Exercise 1: From the listing, reproduce the lines beginning at the one that contains "This screenshot has width=1254, height=651." and ending after the one that contains "will [704, 211].".

Document excerpt:

— START —

Umida Akhmedova, a photographer and documentary filmmaker, was found guilty on Wednesday of slandering and insulting the Uzbek people. Though the charges carried a prison sentence of up to three years, the judge waived the penalties, saying that Akhmedova had been granted an amnesty in honor of the eighteenth anniversary of Uzbek independence.
After the verdict, Akhmedova said she had been so deeply shaken by the prosecution that, even as she walked away free, it was difficult to feel relief.
“I can’t say my anxiety has subsided, I can’t say I’m suddenly OK,” she said. “There was a fear of going to prison. But to tell you the truth, I feel insulted, that’s the main thing. I still don’t understand how my creative work could have brought me to this courtroom.” Akhmedova said she intended to appeal the conviction.
At issue are Women and Men: From Dawn to Dusk, a book published in 2007, and The Burden of Virginity, a documentary film released the following year. An analysis written by six government experts declares that the film, which explores the tradition of checking a new bride’s virginity, is “not in line with the requirements of ideology.” In an exhaustive criminal complaint, prosecutors argued that Akhmedova’s photographs intentionally showed Uzbek village life in an unflattering light, as in one photograph that shows a young boy lying on the mud floor of a spare-looking house.
The charges prompted widespread protest among fellow photographers, who circulated petitions in Akhmedova’s defense and have organized exhibits of her work in Minsk, the capital of Belarus, and the Russian city of Nizhny Novgorod. Daniil Kislov, editor in chief of the website ferghana.ru, which has followed the case avidly, said he believed that the publicity prompted the authorities to grant Akhmedova amnesty on Wednesday.
“The authorities want to show a rosy-cheeked face, a beautiful face, as if the wise rulers rule so well that nothing will ever happen,” he said. “And 99 percent of artists are afraid to get involved in anything problematic.”

— END —

Exercise 2: According to the excerpt about Umida Akhmedova's trial, in which two cities did fellow photographers organize exhibits of her work?

Data lines:
— START —

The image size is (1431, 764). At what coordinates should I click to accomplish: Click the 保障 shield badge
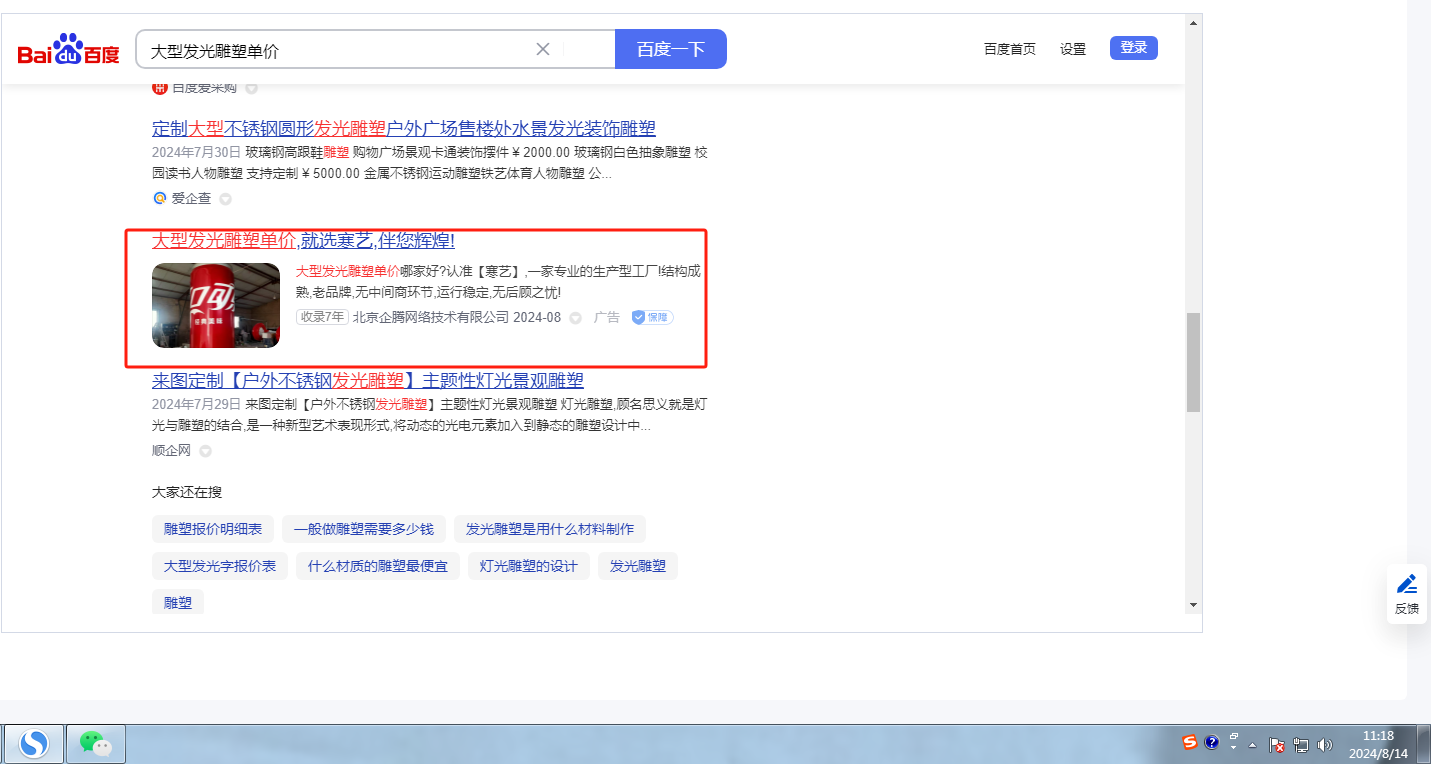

— END —
— START —

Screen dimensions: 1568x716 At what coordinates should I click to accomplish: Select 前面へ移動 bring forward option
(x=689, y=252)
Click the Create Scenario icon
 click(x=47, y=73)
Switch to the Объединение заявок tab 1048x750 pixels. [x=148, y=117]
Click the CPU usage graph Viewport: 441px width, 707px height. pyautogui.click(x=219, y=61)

— END —
— START —

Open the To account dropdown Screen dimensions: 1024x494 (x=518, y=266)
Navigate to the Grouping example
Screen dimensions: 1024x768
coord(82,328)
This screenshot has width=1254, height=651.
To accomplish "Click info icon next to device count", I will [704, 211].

— END —

Full solution 1:
This screenshot has width=1254, height=651.
To accomplish "Click info icon next to device count", I will [704, 211].

Full solution 2: Minsk, the capital of Belarus, and the Russian city of Nizhny Novgorod.